La respuesta a esa misiva del 29 de diciembre de 1992 no se hizo esperar. Gastón contestó no sólo a Eliseo, sino a Fina y a Cintio, y a todo el grupo, tratando de explicar el porqué de sus evasivas:

No pienses que estuve poco expresivo en nuestro encuentro. Lo atesoro como algo maravilloso. Pero quiero explicarles, a ti y al bunch, al grupo excepcional, que no se tome a mal que yo no guste de mirar hacia atrás. Para mí, sencillamente, el pasado ha muerto. Yo viví en un mundo y cerca de unas personas que no volveré a ver. No es, compréndanlo, que no quiera volver a ustedes, es que no quiero volver al pasado. Hace mucho tiempo me declaré a mí mismo desgajado de un tronco y de unas raíces. Yo no vivo, floto (Baquero y Diego, 1996-1997, p. 10).

 

Eliseo se despacha, asimismo, con una buena confesión, digna del momento, de la persona a la que se le confía el secreto y de la misma historia de la literatura en español, que ha protagonizado con ellos y otros poetas y narradores de mitad del xxun nuevo siglo de oro de las letras en el idioma de Cervantes. En su texto del 30 de marzo de 1993, le hace saber que él es poeta gracias a Gastón, quien, a finales de los treinta, viajando en un autobús, mientras iban, probablemente, a casa de Fina y Bella, le dijo: «Eliseo, recuerda siempre que eres un poeta». Eliseo concluye: «Tus palabras me decidieron a serlo: a ser un poeta, sin que me diese entera cuenta de lo que había pasado; […] [hecho que] marcó el curso de mis días. Sólo tú habrías sido capaz de darme la confianza que entonces necesitaba» (Baquero y Diego, 1996-1997, p. 12). Un año más tarde de este intercambio epistolar, y dos días después de la muerte de Eliseo, Gastón publicaba un artículo en el ABC (3 de marzo de 1994) en el que recogía el guante lanzado por su amigo, asegurando que Eliseo era «el poeta, el fabulador primero», porque la «poesía y la poetización de las cosas del mundo le salían espontáneamente, como la respiración y como la mirada», y también porque era «capaz de transformar en poesía cuanto tocaba, como un rey Midas silencioso, sereno y humilde», y, como el oficio del poeta es nombrar las cosas, él era «el poeta, el alfarero, el artífice sin artificio» (Baquero, 2015, p. 236).

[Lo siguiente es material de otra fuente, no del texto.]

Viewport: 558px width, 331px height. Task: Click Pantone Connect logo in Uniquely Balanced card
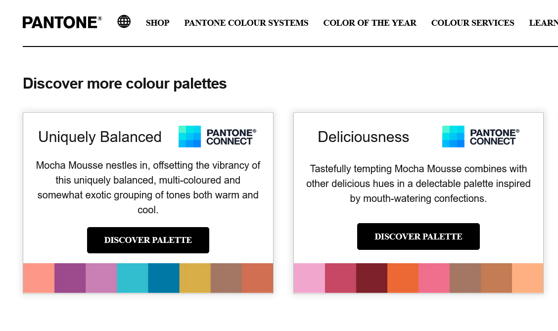[218, 137]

La relación con Lezama iba a ser muy diferente, dado que el maestro era incapaz de establecer vínculos que fueran más allá de la literatura y de un nivel de excelencia cuyo criterio rayaba en la exquisitez, la pedantería y la exclusividad. Lezama sólo se fijaba en personas que tuvieran una sólida formación y que fuesen capaces de integrar un círculo homogéneo de conocimientos, calidad literaria y afinidades ideológicas. En ese sentido, Gastón Baquero sería uno de los más próximos al peculiar líder de los movimientos literarios más sobresalientes de los treinta y los cuarenta. Después de aquella primera misiva de mitad de los treinta y de una entrevista fundadora, Baquero fue aceptado en el privilegiado entorno amistoso y literario de Lezama ya que, además de las evidentes dotes de Gastón y de su sensibilidad extraordinaria, para ambos, la poesía significaba «el más preciado bien de la naturaleza y de la sobrenaturaleza» (Prats, 2006, p. 95). Ahora bien, a pesar de esos evidentes paralelismos y confluencias, la relación entre ellos no fue ni más pacífica, ni más amistosa, ni más duradera que la del resto de los poetas de la generación origenista. Hubo un verdadero afecto y, en el caso de Gastón, una admiración sin límites, pero el maestro de aquellas décadas fue siempre un personaje de difícil carácter, por lo que las fricciones entre ambos fueron frecuentes. A Lezama le molestaba, sobre todo, que Baquero, con su sensibilidad suprema y sus más que sobresalientes dotes para la poesía, con su elocuencia y su erudición, se llevara tan bien con personas de poca cultura, alejadas del mundo literario sutil y endogámico. Pensaba quizá que era una concesión a la galería, un modo de abrirse a un mundo que le podría favorecer en lo económico, aunque para ello tuviera que ceder parte de su tiempo y su inteligencia a negociar la vida con gente algo ruda. El maestro se lo afeaba y él lo trataba de explicar: «Usted es muy politiquero, me decía, refiriéndose a que yo tenía trato, superficial, pero cordial, con personas por las que él sentía un desprecio total […]. Llamarme pastelero, salonnièr, era de lo más suave que me decía. En aquel tiempo era un verdadero ogro, un puercoespín hecho y derecho» (Lázaro, 1987, pp. 35 y 36). A pesar de todo, los detalles de generosidad y deferencia de Baquero con Lezama fueron muchos y realmente valiosos. Las dos caras de esa moneda son con facilidad reconocibles en la siguiente declaración de Baquero:

En lo personal mismo nos llevábamos bastante mal. Pero esto es propio del ambiente literario, o de los literatos de todos los tiempos. Mi veneración y mi respeto por la obra de Lezama y por su actitud ante la cultura no me impidieron nunca reconocer que su carácter era muy fuerte, intransigente, con rigor excesivo para enjuiciar personas y obras. Casi siempre estábamos «peleados» (Lázaro, 1987, p. 20).